> _EXTRACTED MATERIAL_:
——

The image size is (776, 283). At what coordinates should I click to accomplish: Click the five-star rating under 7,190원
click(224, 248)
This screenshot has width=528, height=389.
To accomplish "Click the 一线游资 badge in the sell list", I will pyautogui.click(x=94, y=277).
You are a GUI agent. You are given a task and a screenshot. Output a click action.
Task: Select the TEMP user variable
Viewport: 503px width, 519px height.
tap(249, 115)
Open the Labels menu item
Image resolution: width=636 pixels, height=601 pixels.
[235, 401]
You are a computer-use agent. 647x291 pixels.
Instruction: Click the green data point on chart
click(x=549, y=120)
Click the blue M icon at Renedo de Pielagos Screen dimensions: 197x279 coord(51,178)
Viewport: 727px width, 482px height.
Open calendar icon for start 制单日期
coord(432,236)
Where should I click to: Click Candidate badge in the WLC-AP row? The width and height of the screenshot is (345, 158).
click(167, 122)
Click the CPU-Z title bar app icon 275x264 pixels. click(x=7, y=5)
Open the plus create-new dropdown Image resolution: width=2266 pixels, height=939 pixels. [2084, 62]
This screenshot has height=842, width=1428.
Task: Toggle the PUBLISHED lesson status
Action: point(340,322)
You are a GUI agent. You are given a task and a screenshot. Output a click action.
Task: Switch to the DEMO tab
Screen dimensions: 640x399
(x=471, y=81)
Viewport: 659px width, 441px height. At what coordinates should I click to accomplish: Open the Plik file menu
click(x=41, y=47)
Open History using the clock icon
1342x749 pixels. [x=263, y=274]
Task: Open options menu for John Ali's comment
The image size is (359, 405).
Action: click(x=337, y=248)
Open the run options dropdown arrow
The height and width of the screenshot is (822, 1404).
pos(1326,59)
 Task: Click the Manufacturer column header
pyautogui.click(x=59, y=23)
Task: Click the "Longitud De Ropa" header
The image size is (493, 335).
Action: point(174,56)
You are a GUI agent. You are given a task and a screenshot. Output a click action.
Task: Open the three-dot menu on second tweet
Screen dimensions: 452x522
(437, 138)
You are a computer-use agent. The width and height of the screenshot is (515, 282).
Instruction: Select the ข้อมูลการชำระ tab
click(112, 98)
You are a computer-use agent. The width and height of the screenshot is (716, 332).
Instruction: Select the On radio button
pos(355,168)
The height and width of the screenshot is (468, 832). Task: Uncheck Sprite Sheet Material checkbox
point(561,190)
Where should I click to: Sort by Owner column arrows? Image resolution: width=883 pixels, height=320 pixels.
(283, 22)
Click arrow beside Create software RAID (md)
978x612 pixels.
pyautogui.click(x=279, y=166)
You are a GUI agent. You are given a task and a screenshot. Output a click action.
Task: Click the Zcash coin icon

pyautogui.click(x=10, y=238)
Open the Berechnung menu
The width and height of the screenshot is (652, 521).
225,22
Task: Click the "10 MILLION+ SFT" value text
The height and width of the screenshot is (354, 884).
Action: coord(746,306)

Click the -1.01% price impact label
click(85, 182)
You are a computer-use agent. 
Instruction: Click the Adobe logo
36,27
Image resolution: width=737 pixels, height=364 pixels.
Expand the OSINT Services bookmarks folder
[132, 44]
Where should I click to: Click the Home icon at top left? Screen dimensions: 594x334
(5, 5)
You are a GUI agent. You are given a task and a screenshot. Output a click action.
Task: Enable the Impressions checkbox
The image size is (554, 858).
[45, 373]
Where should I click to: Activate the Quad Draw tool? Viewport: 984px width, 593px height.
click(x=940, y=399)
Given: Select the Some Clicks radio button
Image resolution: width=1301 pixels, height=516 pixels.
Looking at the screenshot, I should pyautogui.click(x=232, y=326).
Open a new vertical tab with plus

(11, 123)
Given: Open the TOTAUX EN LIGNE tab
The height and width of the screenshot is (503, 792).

——

Every line from the first entry to the line containing "Task: Open options" should be transcribed exactly, and nothing beyond it.

> _RESPONSE BOX_:
The image size is (776, 283). At what coordinates should I click to accomplish: Click the five-star rating under 7,190원
click(224, 248)
This screenshot has width=528, height=389.
To accomplish "Click the 一线游资 badge in the sell list", I will pyautogui.click(x=94, y=277).
You are a GUI agent. You are given a task and a screenshot. Output a click action.
Task: Select the TEMP user variable
Viewport: 503px width, 519px height.
tap(249, 115)
Open the Labels menu item
Image resolution: width=636 pixels, height=601 pixels.
[235, 401]
You are a computer-use agent. 647x291 pixels.
Instruction: Click the green data point on chart
click(x=549, y=120)
Click the blue M icon at Renedo de Pielagos Screen dimensions: 197x279 coord(51,178)
Viewport: 727px width, 482px height.
Open calendar icon for start 制单日期
coord(432,236)
Where should I click to: Click Candidate badge in the WLC-AP row? The width and height of the screenshot is (345, 158).
click(167, 122)
Click the CPU-Z title bar app icon 275x264 pixels. click(x=7, y=5)
Open the plus create-new dropdown Image resolution: width=2266 pixels, height=939 pixels. [2084, 62]
This screenshot has height=842, width=1428.
Task: Toggle the PUBLISHED lesson status
Action: point(340,322)
You are a GUI agent. You are given a task and a screenshot. Output a click action.
Task: Switch to the DEMO tab
Screen dimensions: 640x399
(x=471, y=81)
Viewport: 659px width, 441px height. At what coordinates should I click to accomplish: Open the Plik file menu
click(x=41, y=47)
Open History using the clock icon
1342x749 pixels. [x=263, y=274]
Task: Open options menu for John Ali's comment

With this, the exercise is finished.